La terapia no te cubre esto
Un día más sobrevivo al quilombo de la decadencia del sistema público.
Me levanto a las 8 de la mañana porque hoy toca neurólogo en Bellvitge. Nos recomiendan estar allí tres horas antes porque vamos en ambulancia. La visita es a las 13:45 h, así que, según la lógica matemática, debo estar en el sociosanitario a las 10:45 h.
Pero como la vida (y mi amiga Nune) han hecho de mí una mujer puntual y precavida, a las 10:00 h ya estoy allí, lista para arreglar a mi padre y coger todo lo necesario.
Oh, sorpresa.
No hay tiempo más que para recoger la medicación la ambulancia se ha adelantado 40 minutos. La enfermera solo puede darme la medicación de las 11:00 h y la de las 14:00 h, porque la farmacia aún no ha subido la de la tarde. Como buena precavida, cojo las pastillas de reserva del armario de mi padre, tres pañales y su bolsa. Ni tiempo de cogerle un pantalón. Primera vez que me enfrento a todo esto sin mi madre, que sigue hospitalizada con el fémur roto.
Al bajar a buscar la ambulancia, mi primer cortocircuito: solo viene un técnico.
Uno para conducir (con lo que desgasta eso), subir y bajar pacientes, montar anclajes, desmontar, mover asientos, buscar gente, acompañar gente… Todo esto mientras atiende llamadas de la empresa para nuevos viajes, sin manos libres.
Al principio no se atreve a quejarse, como si ya hubiera asumido su condición de trabajador explotado. Esa mirada iracunda de quien sabe que nada va a cambiar. Pero cuando le comento mi sorpresa ante la precariedad, se suelta un poco.
—Nos llaman mientras conducimos, pero no nos ponen medios para responder de manera legal. Y claro, si voy solo, ¿qué hago? El otro día me paró la policía.
Lo miro por la ventanilla. Todo esto me parece una temeridad. Una auténtica sandez. Como si viviera en un cuadro de Dalí permanente del que no puedo salir.
Si esto te sorprende o desconcierta, sigue leyendo, porque la pregunta es...¿Cómo llegamos a esa ambulancia?
La visita termina a las 15:00 h. Nos dicen que la ambulancia tardará una hora y media, así que aprovechamos para comer y tomar un café antes de ir a la sala de espera.
Pasan dos horas. Llamo para preguntar.
—Aún no tenemos ambulancia asignada —me dice el chico sorprendido.
—Pero nos dijeron una hora y media.
Silencio. Conversación de besugos. Cuelgo sin ambulancia y sin una mínima noción de cuándo va a llegar.

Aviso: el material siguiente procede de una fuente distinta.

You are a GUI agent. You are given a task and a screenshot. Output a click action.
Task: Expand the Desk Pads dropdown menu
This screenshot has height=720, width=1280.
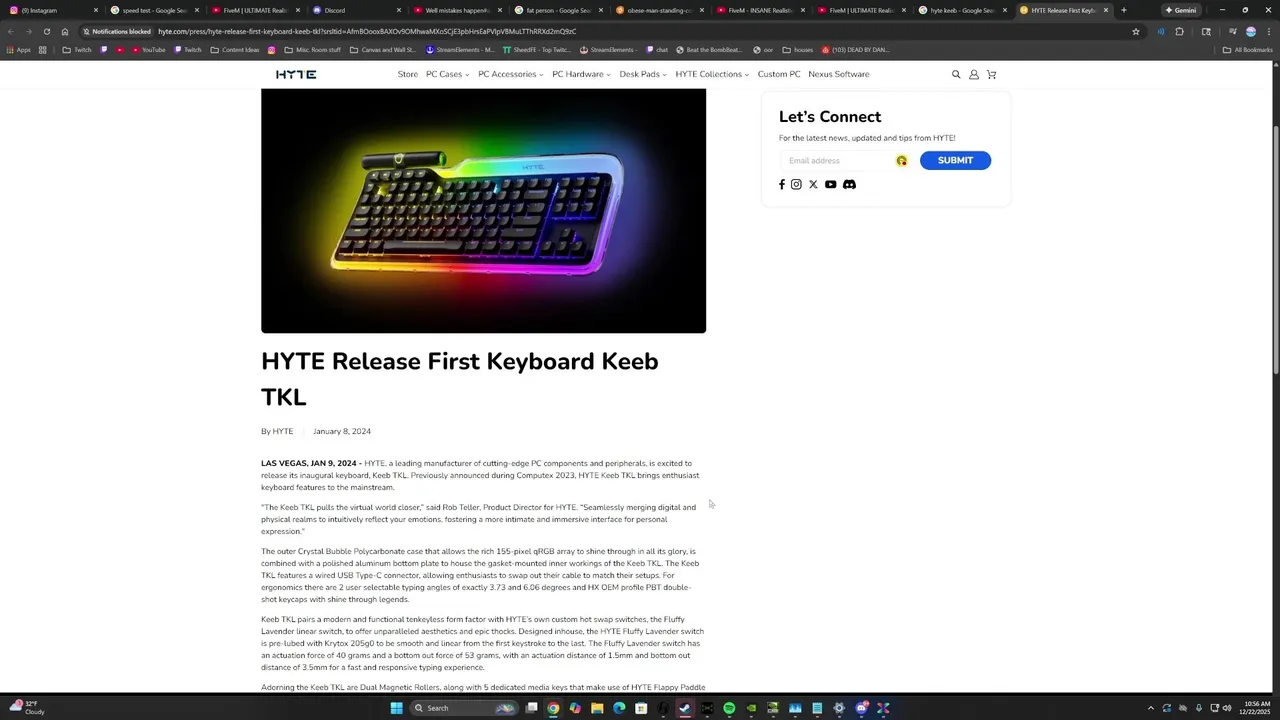pyautogui.click(x=642, y=74)

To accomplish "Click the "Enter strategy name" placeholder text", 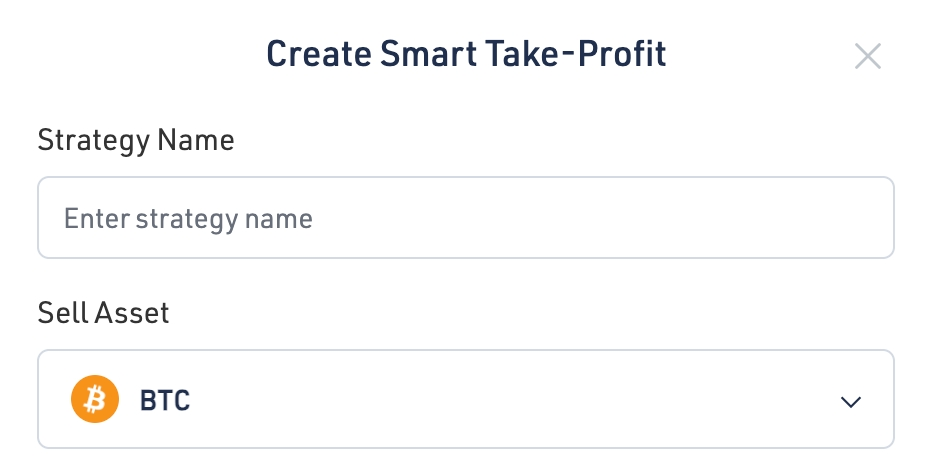I will 188,218.
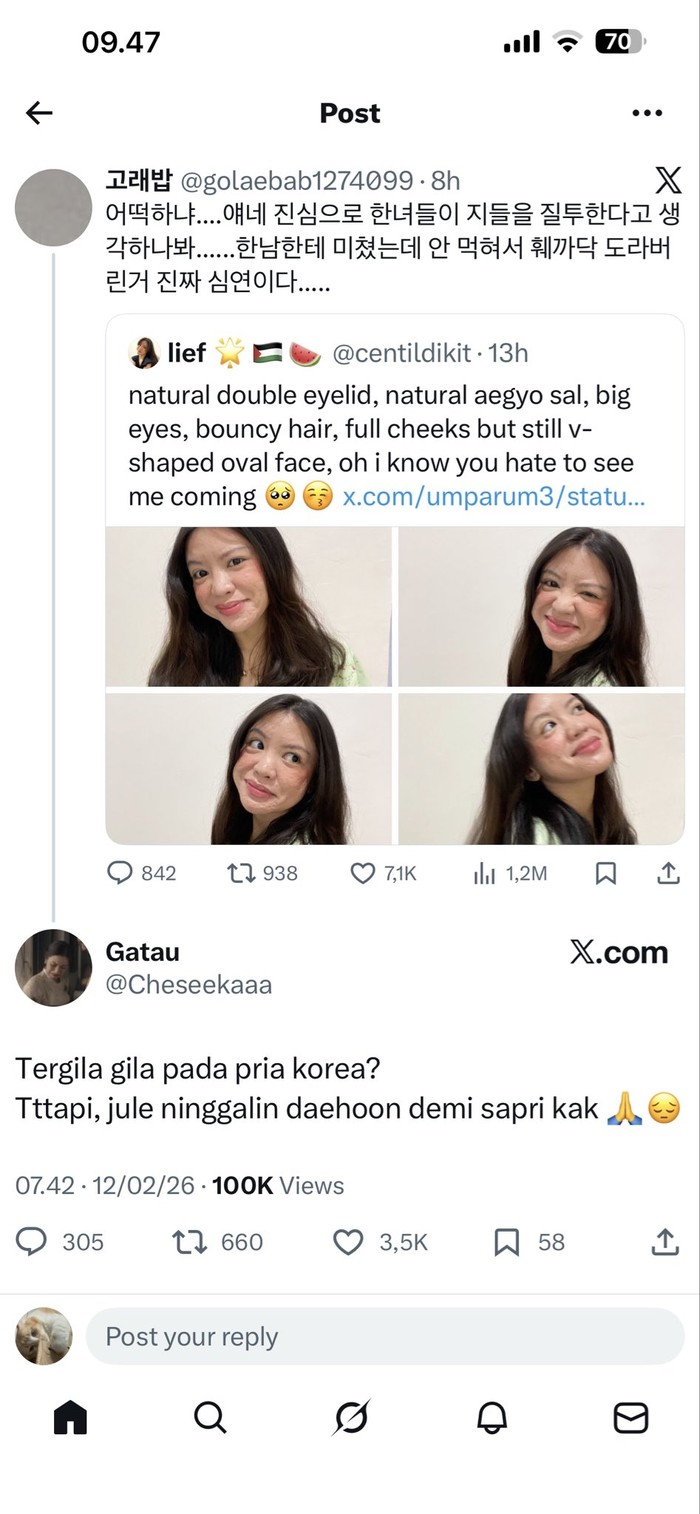Tap the Post your reply field
Image resolution: width=700 pixels, height=1514 pixels.
pyautogui.click(x=384, y=1337)
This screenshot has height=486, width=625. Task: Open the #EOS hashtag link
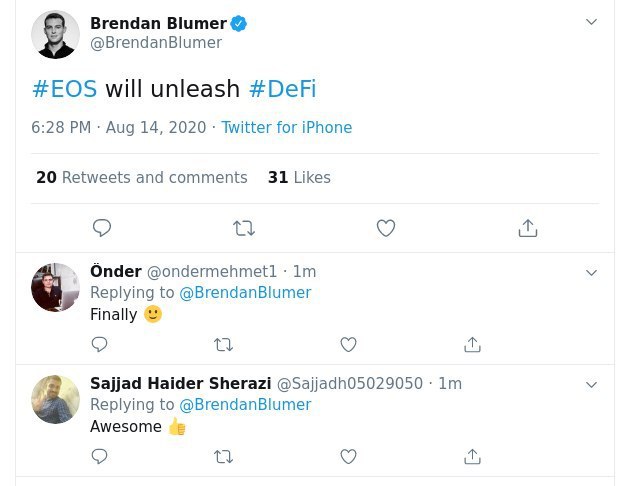tap(65, 89)
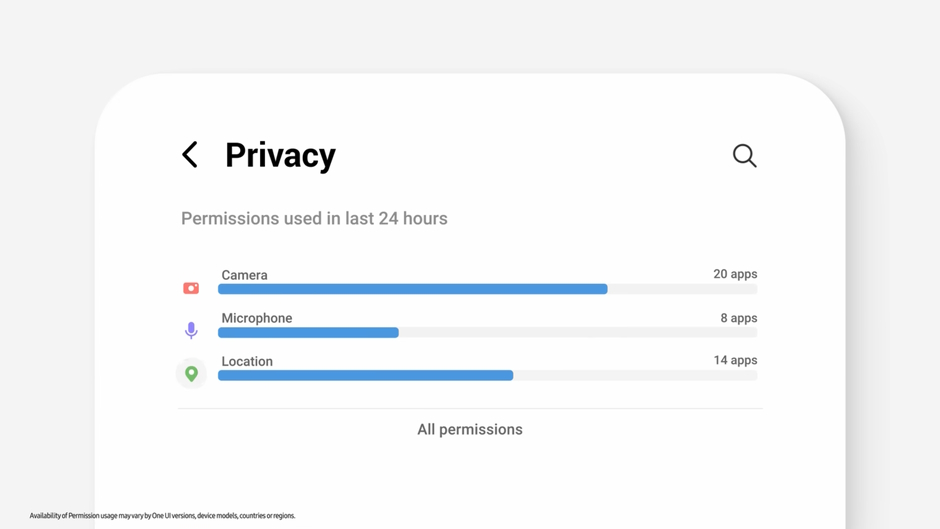The width and height of the screenshot is (940, 529).
Task: Open the Camera permission row label
Action: pyautogui.click(x=245, y=275)
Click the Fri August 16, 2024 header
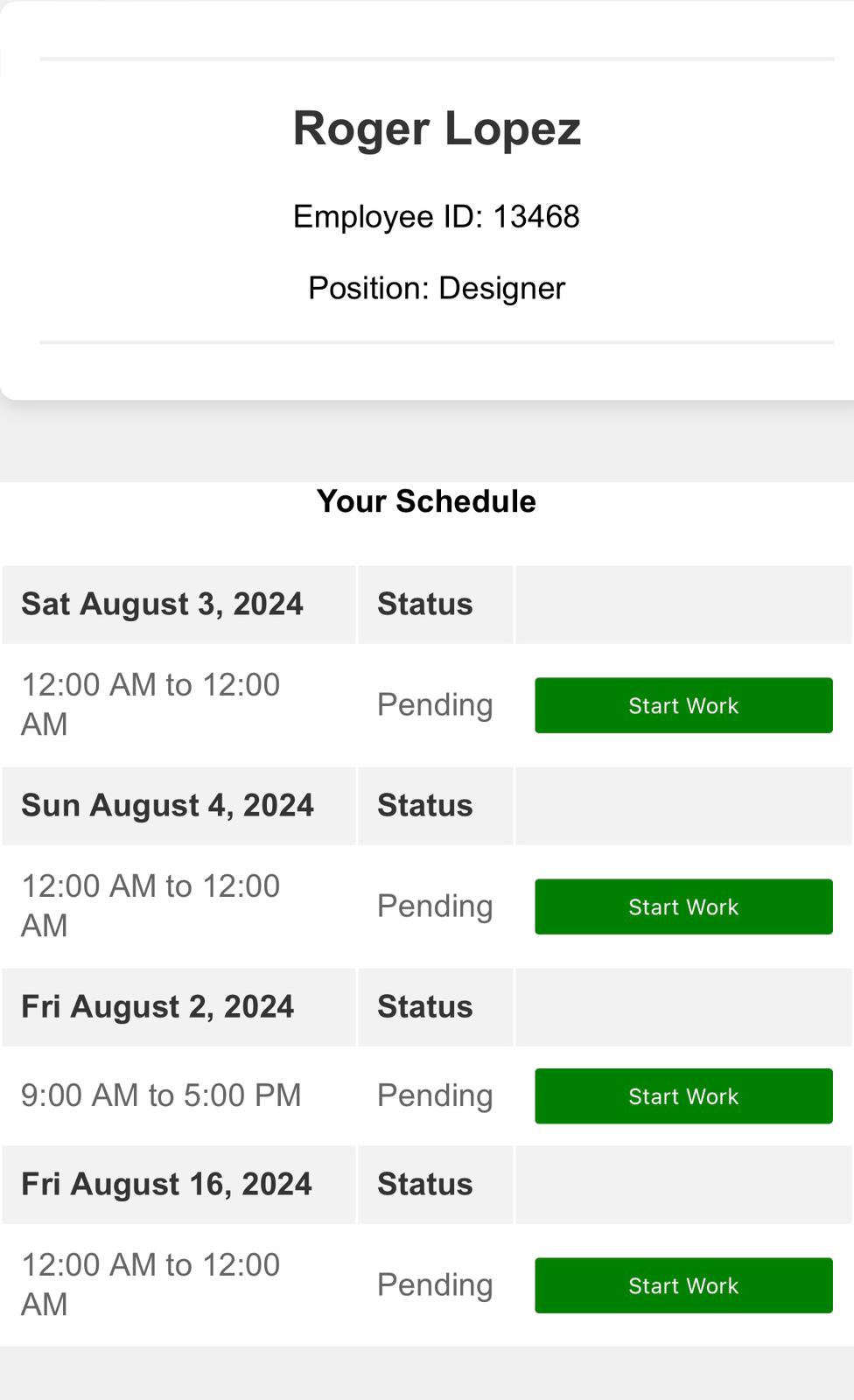 [x=166, y=1185]
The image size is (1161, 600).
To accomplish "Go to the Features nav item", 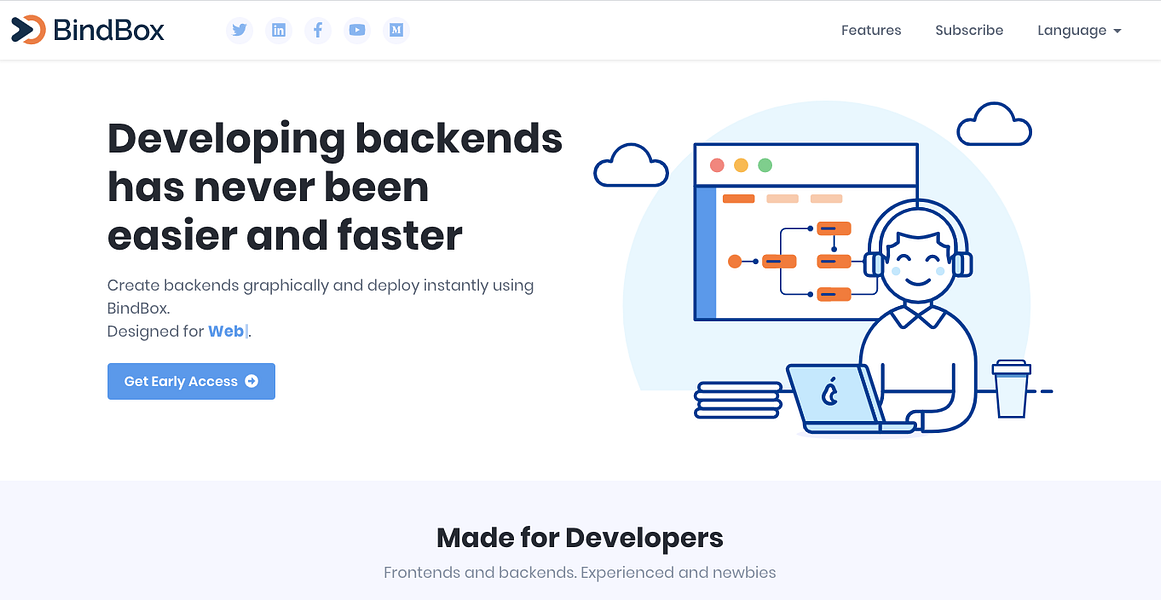I will (871, 30).
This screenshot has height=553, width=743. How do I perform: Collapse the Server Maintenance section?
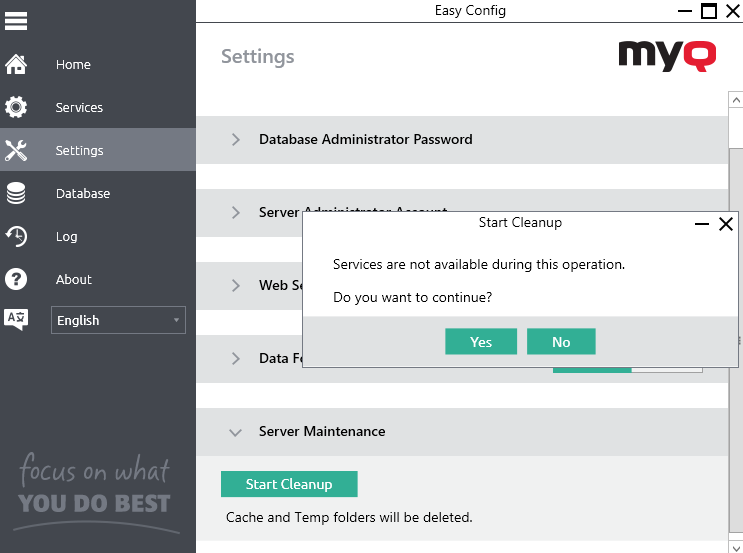[x=236, y=432]
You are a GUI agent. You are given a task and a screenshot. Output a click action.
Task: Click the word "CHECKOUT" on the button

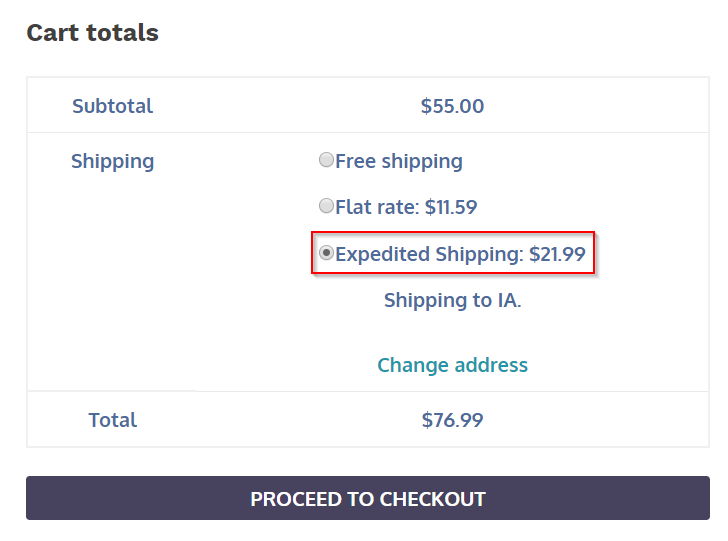tap(432, 499)
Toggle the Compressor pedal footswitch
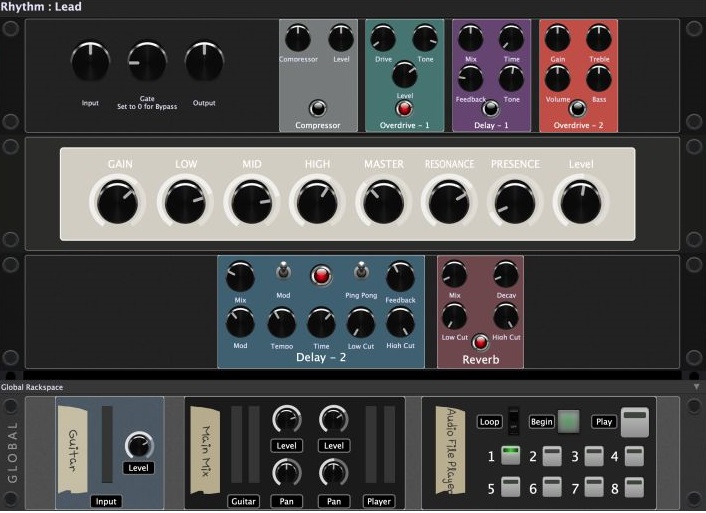The image size is (706, 513). coord(318,108)
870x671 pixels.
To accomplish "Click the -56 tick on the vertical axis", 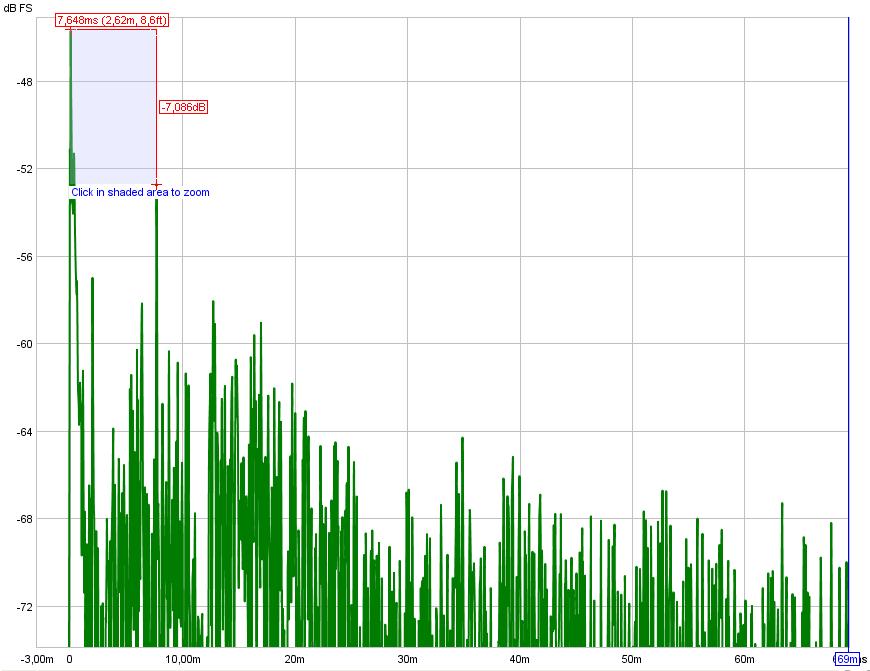I will pos(25,257).
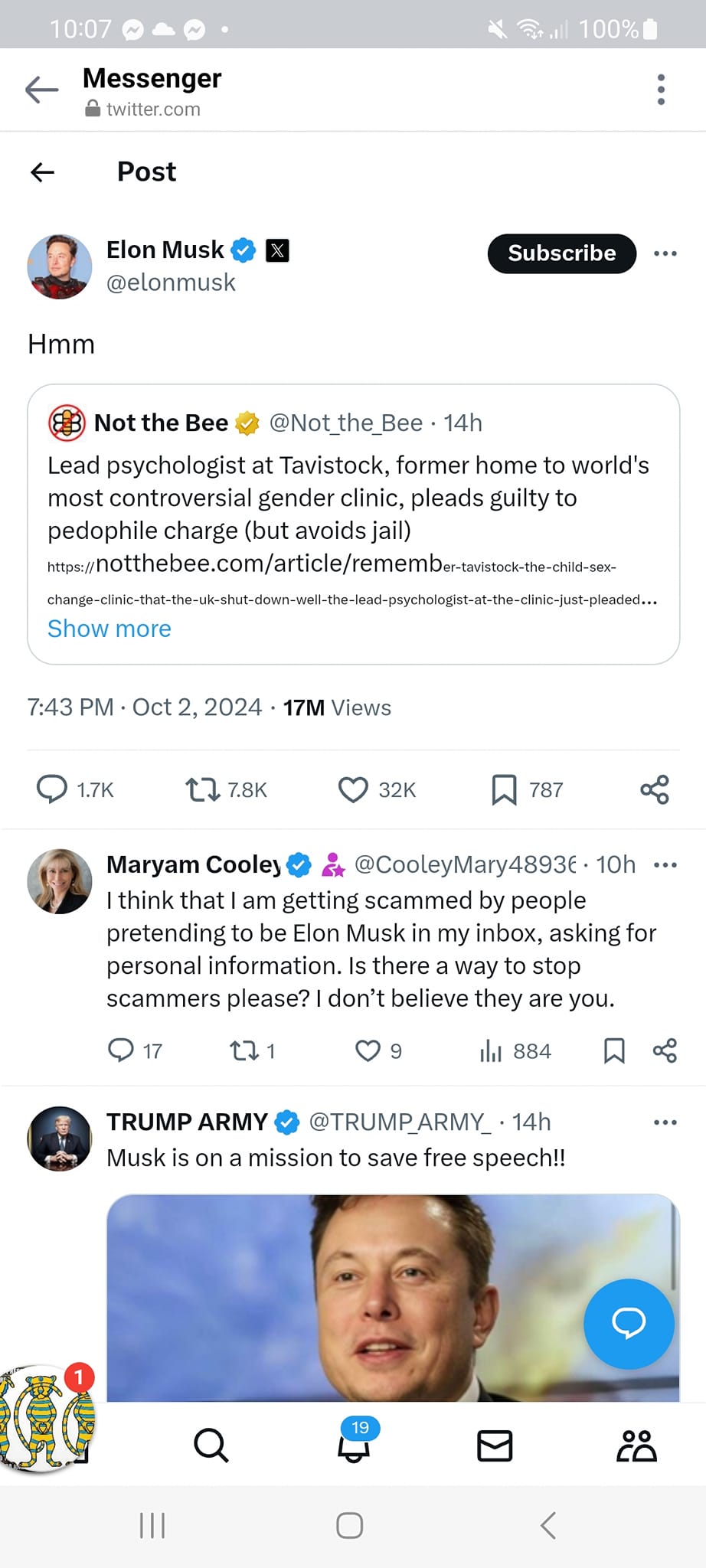Reply to the main post with 1.7K comments

point(52,789)
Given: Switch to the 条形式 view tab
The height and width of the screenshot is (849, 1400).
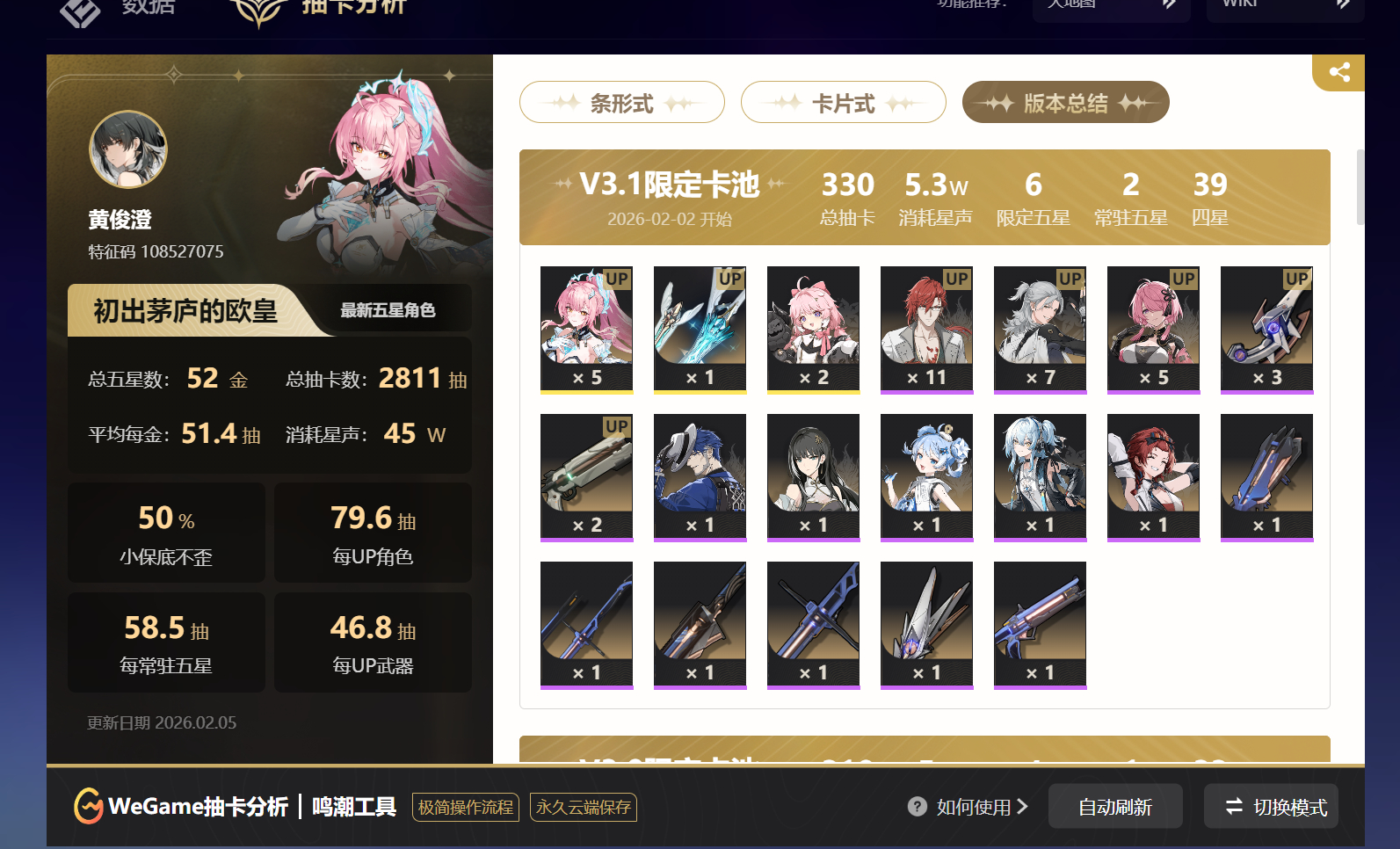Looking at the screenshot, I should pyautogui.click(x=622, y=103).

Cuarenta minutos después, vuelvo a llamar. Ya llevamos tres horas y media esperando.
—Sigue sin haber ambulancia disponible, Barcelona está saturada.
Lo entiendo, claro. Pero con tres horas y media, casi que podría llegar una de Valencia.
Finalmente, tras mucha espera, impaciencia, risas y un piano, conseguimos llegar a las 20:15 h de nuevo al sociosanitario. Cinco horas más tarde. Justo a tiempo para darle la cena a mi padre antes de que lo acuesten.
Durante el viaje de vuelta, no puedo dejar de pensar en cómo está el mundo.
A veces, hasta que no nos toca de cerca, no vemos cuán podrido y carcomido está todo. Se escucha por ahí: precariedad en muchos trabajos, jefes incompetentes al mando, una enorme y tenaz espiral de silencio que nos envuelve a todos.
Ahora camino como quien sortea piedras gigantes que podrían aplastarme. El desmoronamiento de lo que alguna vez consideramos estable. La descoordinación, la inhumanidad, la falta de sensibilidad y lógica que tiene el mundo actual.
Y esto, ya te lo digo yo, no te lo arregla ninguna terapia.
Así que espabila si estás a tiempo. Que yo estoy espabilando a hostias.